Oct 21, 2025 · 2 min · brand · performance
Advertising for good
I don't actually want to see fewer ads. There, I said it. Fewer ads for $90 heavyweight tees I don't need and coffee gear I'm trying not to buy? Absolutely. But fewer ads from ministries doing real work in the world? No. I want more of those. A lot more.
I understand why that sentence makes people flinch, because advertising has a reputation, and parts of it are well earned. Modern targeting doesn't stop at age and zip code. It can profile values, emotional states, and personality, and the industry's track record with that power includes serving fear-based messages to the people most prone to fear. There was a season when a platform could predict your personality from your likes more accurately than your spouse could. That's the machinery we're talking about, and pretending otherwise would be dishonest.
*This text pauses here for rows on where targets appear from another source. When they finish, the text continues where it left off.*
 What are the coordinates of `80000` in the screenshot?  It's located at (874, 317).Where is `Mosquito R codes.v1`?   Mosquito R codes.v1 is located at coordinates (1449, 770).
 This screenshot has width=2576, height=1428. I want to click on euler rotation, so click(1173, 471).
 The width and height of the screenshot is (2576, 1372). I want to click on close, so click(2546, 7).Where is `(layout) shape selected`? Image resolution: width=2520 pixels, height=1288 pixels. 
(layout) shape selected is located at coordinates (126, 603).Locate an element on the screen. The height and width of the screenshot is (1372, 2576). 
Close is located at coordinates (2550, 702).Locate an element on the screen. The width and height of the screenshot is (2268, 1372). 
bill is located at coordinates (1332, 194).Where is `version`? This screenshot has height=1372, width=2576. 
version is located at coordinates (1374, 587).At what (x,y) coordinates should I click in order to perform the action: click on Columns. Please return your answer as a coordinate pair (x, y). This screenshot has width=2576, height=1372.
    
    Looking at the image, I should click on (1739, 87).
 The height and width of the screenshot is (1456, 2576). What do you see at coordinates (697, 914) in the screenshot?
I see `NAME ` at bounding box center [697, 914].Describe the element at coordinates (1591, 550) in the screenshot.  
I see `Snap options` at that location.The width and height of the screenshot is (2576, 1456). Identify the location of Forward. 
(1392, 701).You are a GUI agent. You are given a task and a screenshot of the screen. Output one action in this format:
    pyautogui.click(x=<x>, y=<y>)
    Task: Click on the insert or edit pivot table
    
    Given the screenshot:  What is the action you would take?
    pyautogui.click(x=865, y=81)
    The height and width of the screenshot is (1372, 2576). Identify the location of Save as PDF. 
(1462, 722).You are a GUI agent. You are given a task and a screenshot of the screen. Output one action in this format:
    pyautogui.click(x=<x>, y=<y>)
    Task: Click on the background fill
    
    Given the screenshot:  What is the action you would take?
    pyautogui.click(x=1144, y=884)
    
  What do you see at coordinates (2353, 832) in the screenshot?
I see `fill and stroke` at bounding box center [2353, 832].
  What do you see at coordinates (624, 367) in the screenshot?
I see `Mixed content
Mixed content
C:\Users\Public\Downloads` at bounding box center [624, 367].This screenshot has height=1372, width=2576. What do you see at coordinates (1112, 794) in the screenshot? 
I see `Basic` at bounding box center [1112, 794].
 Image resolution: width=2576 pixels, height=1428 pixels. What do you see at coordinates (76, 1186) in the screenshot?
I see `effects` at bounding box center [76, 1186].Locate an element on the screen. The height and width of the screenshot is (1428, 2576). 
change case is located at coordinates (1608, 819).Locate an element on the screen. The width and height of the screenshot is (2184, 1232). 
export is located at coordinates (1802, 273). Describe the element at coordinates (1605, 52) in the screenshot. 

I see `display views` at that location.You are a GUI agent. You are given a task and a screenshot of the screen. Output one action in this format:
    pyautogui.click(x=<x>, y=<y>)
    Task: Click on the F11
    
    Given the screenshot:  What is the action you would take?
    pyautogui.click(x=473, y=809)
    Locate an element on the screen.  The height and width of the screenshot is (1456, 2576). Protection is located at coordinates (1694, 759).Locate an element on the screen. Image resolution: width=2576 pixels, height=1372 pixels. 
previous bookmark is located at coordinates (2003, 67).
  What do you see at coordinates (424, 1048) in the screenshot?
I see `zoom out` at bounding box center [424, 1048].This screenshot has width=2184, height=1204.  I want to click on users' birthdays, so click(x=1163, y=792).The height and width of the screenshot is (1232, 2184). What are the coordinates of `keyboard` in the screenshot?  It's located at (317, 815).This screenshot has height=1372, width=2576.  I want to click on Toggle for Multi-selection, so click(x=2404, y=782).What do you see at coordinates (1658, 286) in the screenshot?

The same tools, a different goal
So here's the tension for those of us in Christian work: I want more people to know about the mission I serve. I want more people to care, to act, to give, and I believe to my bones that's a good thing. The resolution isn't to abandon the channels. It's to use them differently. I'm not trying to convince anyone to buy something they don't need. I'm trying to help people discover something they already believe in, people who care about what we care about and simply haven't found us yet.
Done with integrity, advertising isn't manipulation. It's alignment.
That's advertising for good: putting your message next to the things people already love, building familiarity and trust over time, and letting the brand grow until giving feels like the natural next step rather than a response to pressure. Same channels. Same craft. Different goal.
And the uncomfortable truth underneath it all: the feed doesn't have empty slots. If we don't show up there, someone else will, selling something smaller. I'd rather the next scroll hold a story about a child meeting Jesus than another t-shirt ad. Wouldn't you?